By creating a fancy job title, the
City is able to place higher job requirements on that position - no longer is
it enough to be a high school graduate, but applicants must have some college
and corresponding prior job experience.
In cases of higher more exotic job titles, mere advertising in trade
magazines will no longer suffice - instead, the city pays several $-thousand
for an outside advisory service to look into persons qualified for that
position before giving a list of applicants to the City.
Most
commercial type businesses offer on-the-job training and a possible route to
management by a program specifically designed to favor existing employees which
tends to create loyalty and long term job security; but my city has no such
program. Possibly, newly hired City
Managers would prefer to hire new staff members responsible to themselves
rather than promoting from within those persons hired by some other City
Manager.
Problems related to salary adjustments.
The minimum
wage is now $10 per hour - so how do we measure a monthly salary in terms of an
hourly wage for comparison?
52 weeks ×
5 days per week = 260 days ÷ 12 months = 21.67 days per month.
21.67 days
per month × 8 hrs = 173.36 hrs (on average) per month.

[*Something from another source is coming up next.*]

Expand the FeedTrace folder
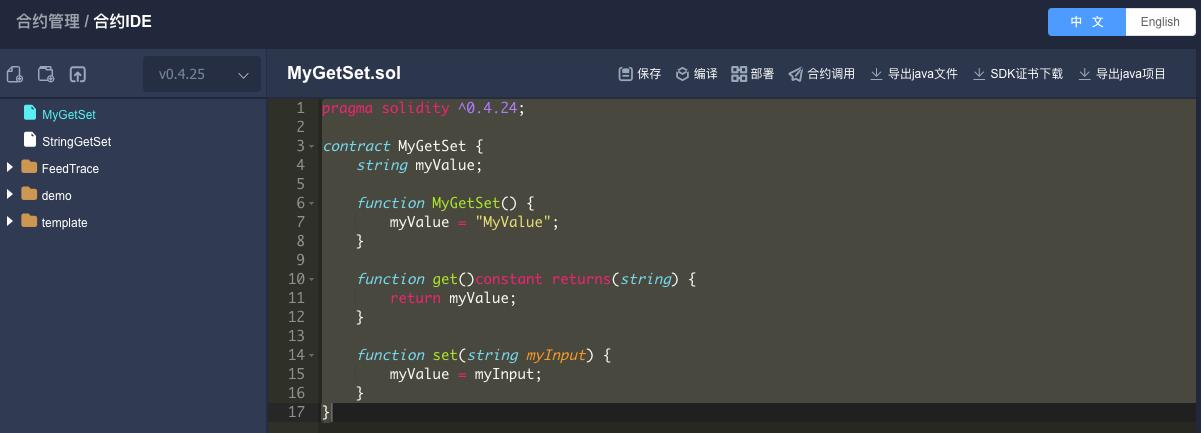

Now, for example, the proposed beginning salary for a Building
Permit Technician: $4,333
$4,333 ÷ 173.36 = $25.00 hour. The city can easily hire a common ordinary
"clerk" for $15.00 per hour . . . but there's more:
Average health insurance costs the
city $1,000/Mo per employee ÷ 173.36 = $5.77/hr
City Pension costs approximately
22% for non-public safety × $25./hr = $5.50/hr
The actual cost for this salaried position is $36.27 per hour. Or $6,287.77/month.
My city is recommending the Police Chief be paid $13,510 per month:
$13,510 ÷
173.36 = $77.93 per hour
5.77/hr health insurance (it's probably
higher)
23.38/hr Pension cost (30% for public safety)
$
107.08/hr or $18,563.39 per month salary.
The police chief is making nearly
as much as the City Manager - this means, of course, the City Manager will also
require a raise.
The
question here is not whether local city staff should be properly paid, but,
rather, what amount of pay is reasonable?!